Heute morgen. Ich sitze am Frühstückstisch, einen Kaffee in der Hand, die Zeitung in der anderen, da fällt mir das leise Schmatzen unterm Tisch auf. Erst denke ich, ach, so, Boomer. In der Zeit des Zahnens hat er ständig geschmatzt, auch nachts, sein Gebiss hin und her bewegt, sich mit der Zunge über die geschwollenen Hügel im Mund gefahren. Natürlich hat er damals nichts ausgelassen – kautechnisch. Manchmal habe ich ihm einen Lappen kurz im Kühlfach angefroren und Boomer danach darauf kauen lassen. Das hat ihm Erleichterung verschafft.

 

Nicht so schön ist es, wenn er sich Sachen sucht, die überhaupt nicht gehen: Spülschwämme, Plastikverpackungen – die frisst er auf, wenn ich nicht aufpasse, Computerkabel, Schulbücher. Unschön ist auch, wenn er einzelne Knötchen aus dem dicken Schlingenteppich zieht und darauf herumkaut. Ich könnte so einige Dinge aufzählen, die Boomer in den ersten Wochen zerkaut und damit zerstört hat. Aber mittlerweile wird es besser. Erstens hört er – hin und wieder – auf das Wort: Aus! Oder: Nein! Die neuen Zähne probiert er überwiegend an seinem Hundespielzeug aus, vornehmlich seinen Softbällen. Besonders beruhigend ist es für ihn, wenn er meine Hand oder mein Handgelenk im Maul hat. Er seufzt dann ganz laut, ohne zuzubeißen und schließt die Augen.

 

Er schmatzt immer noch unterm Tisch. Ich sehe in zwei unschuldig blickende Augen. „Is was?“, scheinen diese zu sagen. Ich weiß nicht, ob was ist, denn ich sehe nichts. Boomers Kiefer bewegt sich genüsslich.
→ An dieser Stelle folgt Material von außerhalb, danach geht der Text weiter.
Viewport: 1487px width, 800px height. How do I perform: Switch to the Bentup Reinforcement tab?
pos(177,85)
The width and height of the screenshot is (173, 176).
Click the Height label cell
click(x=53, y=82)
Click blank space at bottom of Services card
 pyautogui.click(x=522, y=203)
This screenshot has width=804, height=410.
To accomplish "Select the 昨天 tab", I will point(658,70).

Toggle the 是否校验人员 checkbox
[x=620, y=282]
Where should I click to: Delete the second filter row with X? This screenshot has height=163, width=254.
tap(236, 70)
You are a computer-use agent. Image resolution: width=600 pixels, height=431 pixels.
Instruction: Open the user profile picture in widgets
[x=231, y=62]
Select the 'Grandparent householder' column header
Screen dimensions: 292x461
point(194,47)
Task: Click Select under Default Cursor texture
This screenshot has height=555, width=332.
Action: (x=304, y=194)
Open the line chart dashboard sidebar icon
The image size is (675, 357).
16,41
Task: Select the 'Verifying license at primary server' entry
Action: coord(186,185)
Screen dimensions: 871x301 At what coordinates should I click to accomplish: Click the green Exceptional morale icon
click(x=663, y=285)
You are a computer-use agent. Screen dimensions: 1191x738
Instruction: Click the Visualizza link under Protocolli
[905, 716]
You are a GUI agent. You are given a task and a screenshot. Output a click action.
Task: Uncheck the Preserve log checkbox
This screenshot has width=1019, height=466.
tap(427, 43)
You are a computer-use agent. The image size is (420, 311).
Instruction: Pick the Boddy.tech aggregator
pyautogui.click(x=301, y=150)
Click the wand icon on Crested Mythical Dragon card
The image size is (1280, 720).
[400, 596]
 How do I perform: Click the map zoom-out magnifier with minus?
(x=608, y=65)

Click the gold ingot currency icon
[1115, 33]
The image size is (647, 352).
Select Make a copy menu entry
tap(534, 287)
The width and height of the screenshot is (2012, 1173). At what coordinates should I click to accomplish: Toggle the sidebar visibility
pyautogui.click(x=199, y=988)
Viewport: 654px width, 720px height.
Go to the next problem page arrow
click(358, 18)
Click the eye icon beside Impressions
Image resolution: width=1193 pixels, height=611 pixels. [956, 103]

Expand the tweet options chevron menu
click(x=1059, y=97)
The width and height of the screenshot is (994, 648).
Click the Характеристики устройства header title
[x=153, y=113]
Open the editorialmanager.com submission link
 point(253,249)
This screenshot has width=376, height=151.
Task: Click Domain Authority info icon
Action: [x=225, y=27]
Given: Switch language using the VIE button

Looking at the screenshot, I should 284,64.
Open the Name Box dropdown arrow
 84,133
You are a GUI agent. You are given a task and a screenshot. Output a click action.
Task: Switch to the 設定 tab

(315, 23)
Da fällt mir der schwarze Wollfaden auf. Ich trage heute einen sehr langen, wunderschönen Wollschal an dessen Enden schwarze Wolltroddeln baumeln. Ein Lieblingsteil. Aber da baumelt nichts mehr. Boomer hat die Quaste komplett im Maul und findet das wunderbar. Nur an dem einen Wollfaden hängt sie noch. So eine Pissnelke!